Dernière séance

Lundi 3 mai, j’ai présidé le dernier conseil d’administration du centre hospitalier de Givors.

Suite au décret d’application de la loi « Hôpital, patients, santé et territoires », les conseils d’administration des hôpitaux publics sont supprimés.

Je déplore cette suppression tant sur le fond que sur la forme :

  • Sur le fond :

- Associant corps médical, élus locaux, personnel hospitalier et personnalités qualifiées, le conseil d’administration, riche de sa diversité de compétences, d’expérience et de points de vue, constituait une instance forte pour la vie et le développement des services publics de santé au service des territoires et de leurs habitants.

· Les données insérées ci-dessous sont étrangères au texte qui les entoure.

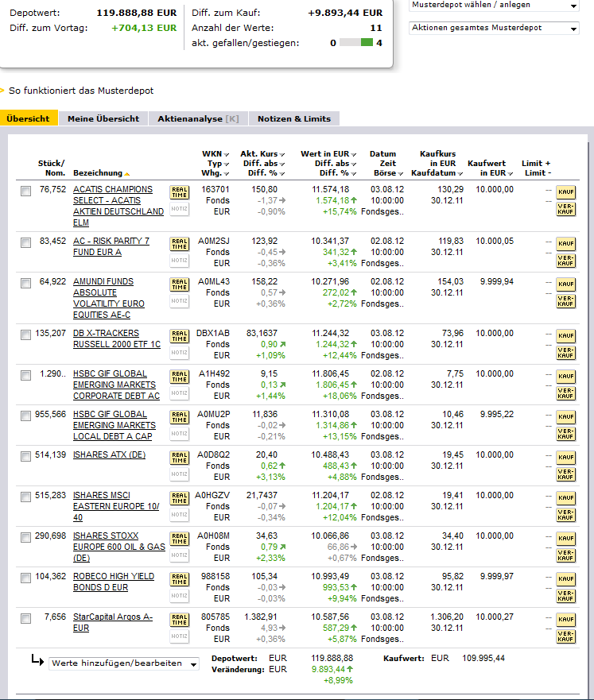
Task: Switch to the 'Meine Übersicht' tab
Action: pyautogui.click(x=103, y=118)
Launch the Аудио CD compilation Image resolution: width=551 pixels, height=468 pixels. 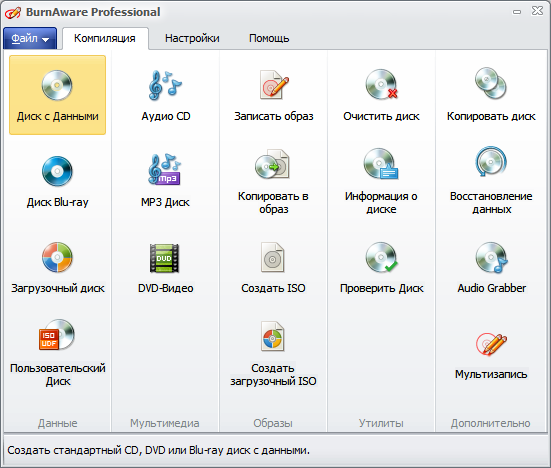coord(166,95)
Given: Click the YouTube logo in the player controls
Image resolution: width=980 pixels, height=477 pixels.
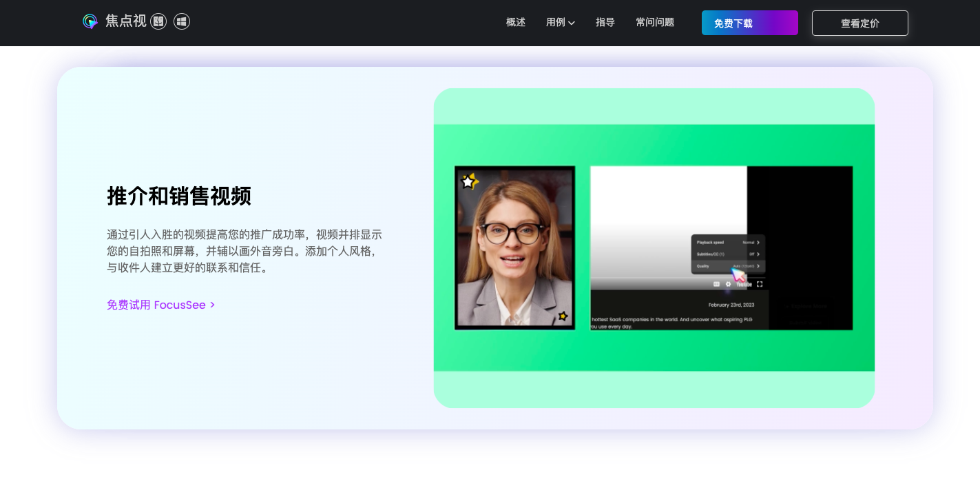Looking at the screenshot, I should pyautogui.click(x=744, y=284).
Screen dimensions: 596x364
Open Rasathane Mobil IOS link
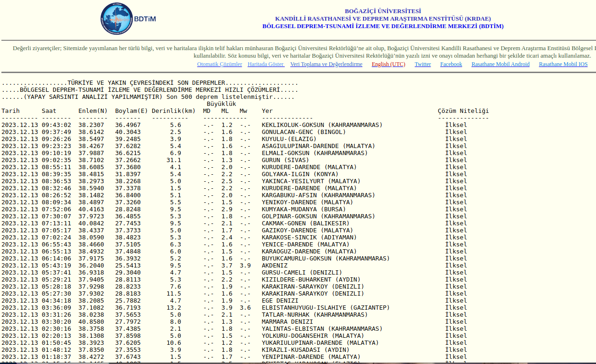(563, 64)
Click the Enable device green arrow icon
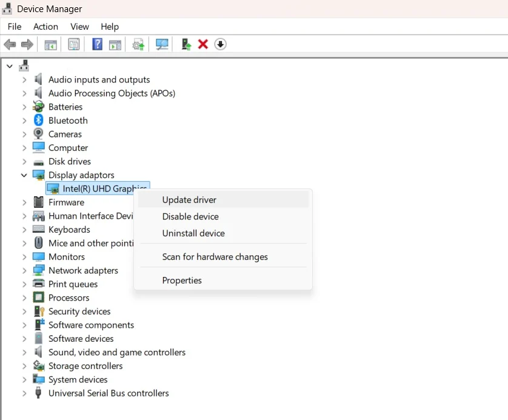This screenshot has height=420, width=508. (186, 44)
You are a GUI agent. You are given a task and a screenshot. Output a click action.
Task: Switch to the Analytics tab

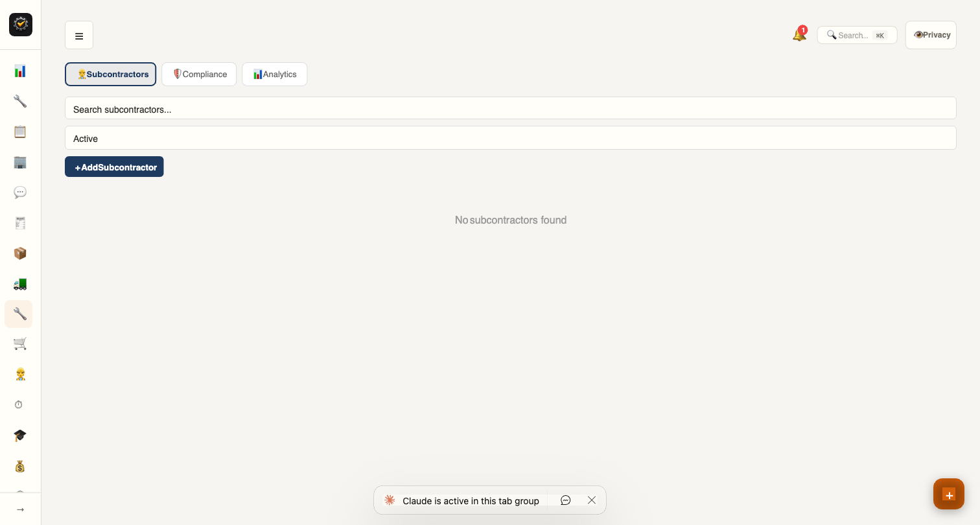coord(275,74)
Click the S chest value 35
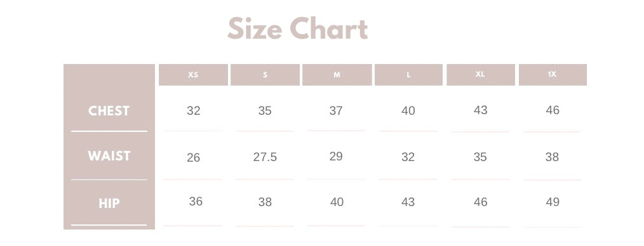This screenshot has width=644, height=246. pos(265,111)
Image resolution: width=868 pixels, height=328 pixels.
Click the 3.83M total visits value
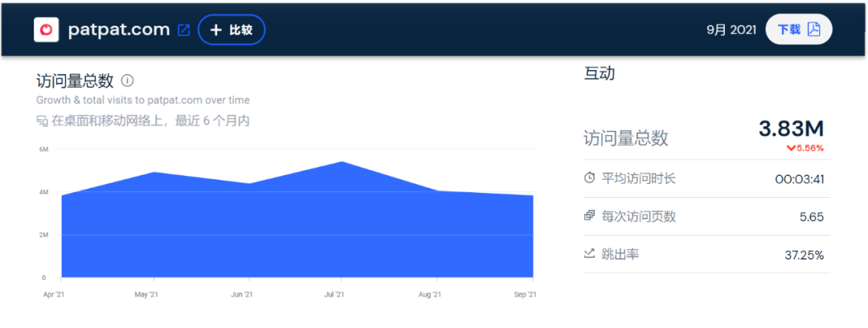click(x=792, y=129)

Le rôle du conseil d’administration de l’hôpital de Montgelas, dans la mobilisation pour sauver le centre hospitalier en 1995 et en 2006, avait ainsi été déterminant.

Sa suppression constitue une recentralisation du pouvoir dans les mains du ministère de la santé et la transformation de la gestion des centres hospitaliers en société anonyme.

- Avec cette suppression, nous pouvons craindre la disparition d’une grande partie de ce qui fait la force du service public de proximité. Ainsi, concernant le nouveau projet médical d’établissement élaboré en 2006, nous n’étions pas tous d’accord les uns avec les autres et c’est justement nos points de vue différents qui ont donné de la force au projet médical.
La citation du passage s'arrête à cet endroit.